Tomasz Darmoliński w programie „Gość wydarzeń”
„Jesteśmy na krawędzi wojny, a więc jesteśmy w stanie wojny hybrydowej” – powiedział Tomasz Darmoliński, prezes Fundacji Żelazny, w programie „Gość Wydarzeń”, komentując piątkowe naruszenia przestrzeni powietrznej NATO przez rosyjskie myśliwce. Ekspert wskazał również na kluczowy problem w budowie „muru dronów” na wschodniej flance Sojuszu.
W piątek Rosja kilkukrotnie naruszyła przestrzeń powietrzną NATO . Najpierw trzy rosyjskie myśliwce MIG-31 wdarły się nad terytorium Estonii , a później dwa samoloty wykonały niskie przeloty nad platformą Petrobaltic na Morzu Bałtyckim.
Tomasz Darmoliński , prezes zarządu Fundacji Żelaznego, w rozmowie z Grzegorzem Kępką w programie „ Gość Wydarzeń ” przyznał, że te zdarzenia go nie dziwią.
„Rosyjskie prowokacje są naturalnym elementem naszej przestrzeni i należy się ich spodziewać. Jesteśmy obecnie poniżej progu wojny , co oznacza, że jesteśmy w stanie wojny hybrydowej , a to oznacza, że takie prowokacje będą się powtarzać” – skomentował.
WIDEO: „Jesteśmy na krawędzi wojny”. Ekspert o działaniach Rosji
Jednocześnie stwierdził, że po ataku rosyjskich dronów w nocy z 9 na 10 września jesteśmy świadkami zupełnie nowego rozdziału w historii wojskowości. „To pierwszy raz od czasów II wojny światowej, kiedy zarówno polskie, jak i sojusznicze myśliwce wystrzeliły broń z polskiego nieba. To więc zupełnie nowy rozdział w naszej historii ” – podkreślił.

Podane informacje
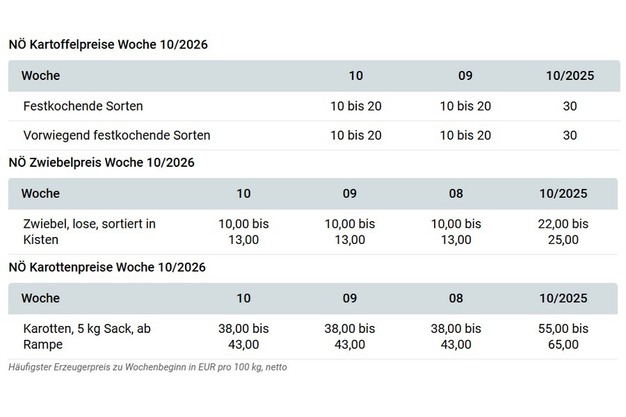Click the 09 column header in potato table
The width and height of the screenshot is (626, 417).
[x=465, y=76]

Do wykonania
A. Wypisz z artykułu dokładny fragment, zaczynając od słów „Tomasz Darmoliński w” i ciągnąc aż do słów „wschodniej flance Sojuszu.”.
B. Oceń, czy te stwierdzenia zgadzają się z artykułem: (i) nad terytorium Estonii wdarły się trzy rosyjskie myśliwce MIG-31; (ii) Darmoliński przyznał, że zdarzenia go zaskoczyły; (iii) atak rosyjskich dronów nastąpił w nocy z 10 na 11 września. Przy każdym odpowiedz „tak” lub „nie” i przytocz rozstrzygające słowa artykułu.
Wykaz zamieszczony powyżej nie jest tu potrzebny.

Odpowiedzi do zadań
A.
Tomasz Darmoliński w programie „Gość wydarzeń”
„Jesteśmy na krawędzi wojny, a więc jesteśmy w stanie wojny hybrydowej” – powiedział Tomasz Darmoliński, prezes Fundacji Żelazny, w programie „Gość Wydarzeń”, komentując piątkowe naruszenia przestrzeni powietrznej NATO przez rosyjskie myśliwce. Ekspert wskazał również na kluczowy problem w budowie „muru dronów” na wschodniej flance Sojuszu.

B.
(i) Tak: „trzy rosyjskie myśliwce MIG-31 wdarły się nad terytorium Estonii”.
(ii) Nie: „przyznał, że te zdarzenia go nie dziwią”.
(iii) Nie: „w nocy z 9 na 10 września”.